I dont want to have manual intervention like this , I want to pass array of folder dates to passed automatically based on number of old folders in ADLS , so How do i fetch the list of folders in ADLS and how to extract the date folder of that list and pass that list of folder dates as array to my delete pipeline

Can you please help


Solution

  • Since it is not ideal to change the name to delete each folder manually, you can use Dynamic parameters. We can use Get Metadata activity to get the folder names, For Each activity to loop through each folder name, If conditional activity to compare the folder name to current date folder, and finally Delete activity to delete the folders.

    • Create a dataset pointing to your container that holds all these folders (raw).
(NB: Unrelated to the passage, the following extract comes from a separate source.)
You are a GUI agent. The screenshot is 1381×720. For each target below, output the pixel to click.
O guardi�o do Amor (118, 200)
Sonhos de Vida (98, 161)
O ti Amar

Create a parameter folder_name for this dataset and give its value as @dataset().folder_name

    enter image description here

    • Use Get Metadata activity referring to the dataset just created with field list as child items. Give '/' as the value for parameter folder_name (We do not need dynamic parameter value in this activity).

    enter image description here

    • Create a for each activity. The output of get metadata activity is passed to this for each activity. In For Each -> Settings, give the items field value as @activity(‘get_foldername’).output.childItems where get_foldername is the name of the get metadata activity.

    enter image description here

    • Under For Each -> Activities, create an activity for this activity. Using If conditional activity, under activities tab, build an expression, @not(equals(utcNow('yyyy-MM-dd'), item().Name)) (if current date folder name is not equal to the for each activity folder_name). When this condition is true, we need to perform delete activity (create delete activity for true case).

    enter image description here

    • In Delete activity, use the dataset created initially, and give the value for folder_name as @item().Name (dynamic parameter).

    enter image description here

    Publish and run the pipeline. It will run successfully and delete all the other folders except the folder with current date. This way you can delete the folders from your container which do not belong to the current date.